Listed entries ->
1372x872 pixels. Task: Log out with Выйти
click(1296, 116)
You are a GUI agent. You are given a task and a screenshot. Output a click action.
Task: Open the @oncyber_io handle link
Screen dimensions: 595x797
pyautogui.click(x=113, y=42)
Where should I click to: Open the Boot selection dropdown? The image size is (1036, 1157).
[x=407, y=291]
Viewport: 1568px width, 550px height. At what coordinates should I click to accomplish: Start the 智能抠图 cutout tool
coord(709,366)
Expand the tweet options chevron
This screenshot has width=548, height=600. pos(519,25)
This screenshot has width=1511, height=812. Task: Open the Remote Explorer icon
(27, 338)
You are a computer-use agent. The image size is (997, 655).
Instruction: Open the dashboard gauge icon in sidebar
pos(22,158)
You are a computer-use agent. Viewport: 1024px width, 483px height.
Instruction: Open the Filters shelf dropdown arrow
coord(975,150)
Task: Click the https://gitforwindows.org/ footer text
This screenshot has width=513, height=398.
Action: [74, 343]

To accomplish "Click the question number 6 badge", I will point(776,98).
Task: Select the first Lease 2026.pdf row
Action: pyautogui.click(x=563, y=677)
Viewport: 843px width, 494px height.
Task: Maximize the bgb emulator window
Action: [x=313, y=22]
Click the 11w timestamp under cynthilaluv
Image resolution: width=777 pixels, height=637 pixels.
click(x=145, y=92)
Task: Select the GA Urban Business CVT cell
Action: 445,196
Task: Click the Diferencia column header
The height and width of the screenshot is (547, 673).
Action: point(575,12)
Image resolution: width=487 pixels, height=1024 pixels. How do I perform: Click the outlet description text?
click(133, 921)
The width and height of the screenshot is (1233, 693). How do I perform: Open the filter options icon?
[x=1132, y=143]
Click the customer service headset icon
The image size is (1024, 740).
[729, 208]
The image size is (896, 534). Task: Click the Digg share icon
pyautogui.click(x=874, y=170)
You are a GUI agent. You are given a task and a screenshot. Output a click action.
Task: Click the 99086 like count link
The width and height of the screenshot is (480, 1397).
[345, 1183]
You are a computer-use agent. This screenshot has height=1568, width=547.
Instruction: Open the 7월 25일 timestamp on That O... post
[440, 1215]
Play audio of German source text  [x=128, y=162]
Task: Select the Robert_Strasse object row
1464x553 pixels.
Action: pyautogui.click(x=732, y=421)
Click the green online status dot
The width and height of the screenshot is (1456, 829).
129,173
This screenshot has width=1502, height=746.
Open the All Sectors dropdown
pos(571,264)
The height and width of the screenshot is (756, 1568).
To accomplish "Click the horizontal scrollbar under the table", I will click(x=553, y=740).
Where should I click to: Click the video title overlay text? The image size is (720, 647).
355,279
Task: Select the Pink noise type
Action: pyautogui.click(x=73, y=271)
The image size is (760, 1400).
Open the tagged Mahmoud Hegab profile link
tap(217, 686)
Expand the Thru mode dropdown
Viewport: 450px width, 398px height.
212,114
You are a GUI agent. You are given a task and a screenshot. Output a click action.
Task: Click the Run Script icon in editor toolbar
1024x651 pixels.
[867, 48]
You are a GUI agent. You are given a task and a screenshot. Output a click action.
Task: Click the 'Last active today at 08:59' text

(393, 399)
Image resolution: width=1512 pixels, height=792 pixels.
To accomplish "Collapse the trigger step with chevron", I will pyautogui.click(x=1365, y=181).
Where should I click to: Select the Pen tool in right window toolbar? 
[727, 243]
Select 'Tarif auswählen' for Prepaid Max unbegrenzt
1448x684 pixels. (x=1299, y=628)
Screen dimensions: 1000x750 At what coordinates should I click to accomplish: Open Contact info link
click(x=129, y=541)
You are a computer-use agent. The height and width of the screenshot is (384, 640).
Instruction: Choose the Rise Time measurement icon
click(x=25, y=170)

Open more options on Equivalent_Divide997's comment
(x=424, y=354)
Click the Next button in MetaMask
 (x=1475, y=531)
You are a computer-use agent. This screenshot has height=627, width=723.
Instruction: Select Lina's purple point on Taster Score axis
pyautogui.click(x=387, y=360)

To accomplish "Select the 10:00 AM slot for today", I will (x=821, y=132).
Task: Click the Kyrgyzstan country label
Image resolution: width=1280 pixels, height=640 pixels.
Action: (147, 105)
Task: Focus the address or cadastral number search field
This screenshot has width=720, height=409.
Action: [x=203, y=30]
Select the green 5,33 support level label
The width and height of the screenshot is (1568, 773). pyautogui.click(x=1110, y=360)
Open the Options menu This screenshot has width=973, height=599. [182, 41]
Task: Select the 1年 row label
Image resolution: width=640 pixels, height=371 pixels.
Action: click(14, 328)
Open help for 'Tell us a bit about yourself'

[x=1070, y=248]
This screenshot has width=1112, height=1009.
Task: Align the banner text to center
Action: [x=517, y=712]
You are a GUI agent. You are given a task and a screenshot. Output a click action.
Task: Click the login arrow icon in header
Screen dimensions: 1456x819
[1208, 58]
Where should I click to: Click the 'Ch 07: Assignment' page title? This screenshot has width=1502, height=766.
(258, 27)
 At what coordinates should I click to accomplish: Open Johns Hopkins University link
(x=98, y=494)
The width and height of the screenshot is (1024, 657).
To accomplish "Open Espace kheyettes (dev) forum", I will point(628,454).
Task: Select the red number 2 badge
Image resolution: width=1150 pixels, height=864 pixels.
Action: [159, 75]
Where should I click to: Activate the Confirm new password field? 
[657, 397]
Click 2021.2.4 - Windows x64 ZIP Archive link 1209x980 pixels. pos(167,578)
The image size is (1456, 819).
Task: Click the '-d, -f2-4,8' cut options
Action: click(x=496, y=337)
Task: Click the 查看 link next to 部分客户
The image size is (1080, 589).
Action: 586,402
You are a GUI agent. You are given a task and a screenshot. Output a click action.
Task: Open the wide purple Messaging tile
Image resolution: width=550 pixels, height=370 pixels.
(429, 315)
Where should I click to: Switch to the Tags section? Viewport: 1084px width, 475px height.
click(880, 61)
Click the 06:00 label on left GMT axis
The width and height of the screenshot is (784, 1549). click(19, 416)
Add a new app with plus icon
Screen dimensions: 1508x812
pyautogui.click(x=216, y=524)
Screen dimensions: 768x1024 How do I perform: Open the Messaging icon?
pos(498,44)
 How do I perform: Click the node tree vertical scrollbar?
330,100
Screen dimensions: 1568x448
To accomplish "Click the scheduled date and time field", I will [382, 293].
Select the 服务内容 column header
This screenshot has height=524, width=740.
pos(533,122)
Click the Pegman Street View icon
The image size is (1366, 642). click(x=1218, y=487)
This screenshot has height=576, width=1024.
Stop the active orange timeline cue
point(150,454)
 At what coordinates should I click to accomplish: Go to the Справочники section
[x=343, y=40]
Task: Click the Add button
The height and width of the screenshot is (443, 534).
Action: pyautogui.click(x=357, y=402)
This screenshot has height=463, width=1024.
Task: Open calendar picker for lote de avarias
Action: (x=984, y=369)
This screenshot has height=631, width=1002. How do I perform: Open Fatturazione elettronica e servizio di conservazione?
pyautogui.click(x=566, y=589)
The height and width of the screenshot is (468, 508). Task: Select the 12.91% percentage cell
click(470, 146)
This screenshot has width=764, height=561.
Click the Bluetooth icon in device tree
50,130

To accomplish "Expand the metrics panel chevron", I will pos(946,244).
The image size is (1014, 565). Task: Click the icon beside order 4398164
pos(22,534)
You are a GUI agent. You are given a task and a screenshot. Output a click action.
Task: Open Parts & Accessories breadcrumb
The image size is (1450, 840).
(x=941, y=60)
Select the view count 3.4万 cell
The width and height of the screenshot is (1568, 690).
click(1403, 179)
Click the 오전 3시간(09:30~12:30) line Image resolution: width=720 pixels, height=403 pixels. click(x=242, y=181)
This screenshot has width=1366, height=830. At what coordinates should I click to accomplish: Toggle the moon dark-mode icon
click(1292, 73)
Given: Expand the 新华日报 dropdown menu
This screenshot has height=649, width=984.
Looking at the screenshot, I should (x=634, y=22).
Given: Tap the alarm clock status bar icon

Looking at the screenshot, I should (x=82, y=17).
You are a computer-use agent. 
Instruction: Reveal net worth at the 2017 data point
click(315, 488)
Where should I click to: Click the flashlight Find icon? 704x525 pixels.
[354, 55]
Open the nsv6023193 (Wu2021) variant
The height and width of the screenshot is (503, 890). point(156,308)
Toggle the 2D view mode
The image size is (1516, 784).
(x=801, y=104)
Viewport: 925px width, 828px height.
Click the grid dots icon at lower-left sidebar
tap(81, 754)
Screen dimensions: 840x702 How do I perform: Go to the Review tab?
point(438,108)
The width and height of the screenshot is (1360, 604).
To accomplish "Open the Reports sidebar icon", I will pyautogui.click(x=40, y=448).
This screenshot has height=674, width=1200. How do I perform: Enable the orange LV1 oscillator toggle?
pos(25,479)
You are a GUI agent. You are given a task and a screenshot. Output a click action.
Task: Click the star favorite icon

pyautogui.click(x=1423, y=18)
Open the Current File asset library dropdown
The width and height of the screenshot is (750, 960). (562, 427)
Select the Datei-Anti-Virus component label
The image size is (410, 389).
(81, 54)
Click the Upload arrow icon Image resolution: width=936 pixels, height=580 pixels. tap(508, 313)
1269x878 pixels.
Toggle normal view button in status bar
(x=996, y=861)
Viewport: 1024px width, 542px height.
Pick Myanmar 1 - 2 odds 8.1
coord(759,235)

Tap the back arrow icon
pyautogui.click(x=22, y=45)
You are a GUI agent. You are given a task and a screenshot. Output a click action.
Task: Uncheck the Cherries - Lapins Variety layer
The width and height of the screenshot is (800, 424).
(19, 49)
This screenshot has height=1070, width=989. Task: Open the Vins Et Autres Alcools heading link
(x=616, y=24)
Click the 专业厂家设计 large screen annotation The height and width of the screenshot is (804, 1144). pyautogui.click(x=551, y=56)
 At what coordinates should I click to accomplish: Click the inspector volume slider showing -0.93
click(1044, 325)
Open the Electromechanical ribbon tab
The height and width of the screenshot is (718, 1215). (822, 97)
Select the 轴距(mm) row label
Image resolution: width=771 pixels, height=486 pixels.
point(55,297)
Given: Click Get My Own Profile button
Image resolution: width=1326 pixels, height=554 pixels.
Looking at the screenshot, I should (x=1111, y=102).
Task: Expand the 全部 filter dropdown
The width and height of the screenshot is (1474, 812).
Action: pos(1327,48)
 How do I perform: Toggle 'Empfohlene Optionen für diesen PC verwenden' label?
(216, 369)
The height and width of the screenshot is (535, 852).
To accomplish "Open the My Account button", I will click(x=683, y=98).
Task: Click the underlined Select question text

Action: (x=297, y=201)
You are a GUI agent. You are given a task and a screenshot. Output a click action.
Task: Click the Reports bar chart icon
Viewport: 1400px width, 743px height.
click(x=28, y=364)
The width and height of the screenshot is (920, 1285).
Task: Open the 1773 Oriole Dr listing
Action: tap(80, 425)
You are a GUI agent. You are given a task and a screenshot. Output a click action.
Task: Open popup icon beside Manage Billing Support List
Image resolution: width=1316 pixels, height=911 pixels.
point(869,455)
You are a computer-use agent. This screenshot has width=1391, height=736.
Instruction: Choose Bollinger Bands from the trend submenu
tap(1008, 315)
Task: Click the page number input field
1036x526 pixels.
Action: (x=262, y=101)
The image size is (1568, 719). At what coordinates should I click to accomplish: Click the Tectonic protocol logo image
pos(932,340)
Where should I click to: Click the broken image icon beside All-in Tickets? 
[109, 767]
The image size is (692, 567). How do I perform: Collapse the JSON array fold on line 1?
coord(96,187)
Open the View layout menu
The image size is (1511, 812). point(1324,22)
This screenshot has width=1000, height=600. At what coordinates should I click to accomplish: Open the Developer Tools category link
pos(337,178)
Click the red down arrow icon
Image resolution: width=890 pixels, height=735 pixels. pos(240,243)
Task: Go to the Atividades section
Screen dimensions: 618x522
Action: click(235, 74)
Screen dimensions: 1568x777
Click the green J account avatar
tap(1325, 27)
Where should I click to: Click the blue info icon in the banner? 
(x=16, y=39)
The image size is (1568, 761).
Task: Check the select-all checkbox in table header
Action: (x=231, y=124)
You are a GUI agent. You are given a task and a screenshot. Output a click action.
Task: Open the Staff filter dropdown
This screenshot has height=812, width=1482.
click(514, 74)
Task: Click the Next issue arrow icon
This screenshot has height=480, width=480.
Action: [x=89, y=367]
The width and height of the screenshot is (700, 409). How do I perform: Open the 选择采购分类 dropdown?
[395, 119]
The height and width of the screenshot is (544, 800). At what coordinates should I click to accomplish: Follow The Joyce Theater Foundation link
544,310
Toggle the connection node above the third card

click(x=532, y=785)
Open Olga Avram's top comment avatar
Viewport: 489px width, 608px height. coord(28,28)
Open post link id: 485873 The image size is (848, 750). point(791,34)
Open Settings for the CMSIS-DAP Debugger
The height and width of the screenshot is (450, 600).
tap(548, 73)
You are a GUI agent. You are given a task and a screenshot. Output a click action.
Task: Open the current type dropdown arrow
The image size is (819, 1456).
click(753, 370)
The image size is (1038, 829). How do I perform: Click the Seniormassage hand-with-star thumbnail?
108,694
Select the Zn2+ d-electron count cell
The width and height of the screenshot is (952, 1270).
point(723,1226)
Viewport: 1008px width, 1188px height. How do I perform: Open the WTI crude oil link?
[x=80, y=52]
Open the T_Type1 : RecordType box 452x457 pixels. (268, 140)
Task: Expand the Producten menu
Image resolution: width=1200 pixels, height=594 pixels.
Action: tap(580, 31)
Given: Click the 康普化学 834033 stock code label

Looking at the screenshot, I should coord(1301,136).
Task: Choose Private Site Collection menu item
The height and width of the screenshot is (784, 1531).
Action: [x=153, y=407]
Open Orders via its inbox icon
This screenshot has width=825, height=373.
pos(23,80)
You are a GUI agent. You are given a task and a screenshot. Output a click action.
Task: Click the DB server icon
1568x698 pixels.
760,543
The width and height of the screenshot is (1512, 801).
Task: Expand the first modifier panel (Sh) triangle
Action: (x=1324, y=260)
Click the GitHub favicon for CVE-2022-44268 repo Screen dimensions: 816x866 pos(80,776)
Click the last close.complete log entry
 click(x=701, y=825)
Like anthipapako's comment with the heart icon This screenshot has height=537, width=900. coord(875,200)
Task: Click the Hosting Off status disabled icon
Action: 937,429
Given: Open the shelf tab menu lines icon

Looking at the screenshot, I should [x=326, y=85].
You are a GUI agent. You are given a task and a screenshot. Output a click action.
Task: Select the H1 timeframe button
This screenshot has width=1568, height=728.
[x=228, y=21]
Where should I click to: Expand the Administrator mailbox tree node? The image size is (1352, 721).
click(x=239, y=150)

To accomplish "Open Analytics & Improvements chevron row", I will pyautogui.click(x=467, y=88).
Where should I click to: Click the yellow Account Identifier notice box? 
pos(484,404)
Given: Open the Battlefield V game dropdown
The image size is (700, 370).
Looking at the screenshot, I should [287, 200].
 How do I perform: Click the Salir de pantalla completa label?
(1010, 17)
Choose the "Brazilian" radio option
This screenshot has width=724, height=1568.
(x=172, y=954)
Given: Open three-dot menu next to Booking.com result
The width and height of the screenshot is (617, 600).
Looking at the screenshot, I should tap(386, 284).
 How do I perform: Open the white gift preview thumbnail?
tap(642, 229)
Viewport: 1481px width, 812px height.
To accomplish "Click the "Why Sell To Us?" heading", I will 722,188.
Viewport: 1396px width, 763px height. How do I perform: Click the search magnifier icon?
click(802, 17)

Assignment ->
A single figure is expected: the count of lines in the data above that include the word "computer".

Output for this task ->
7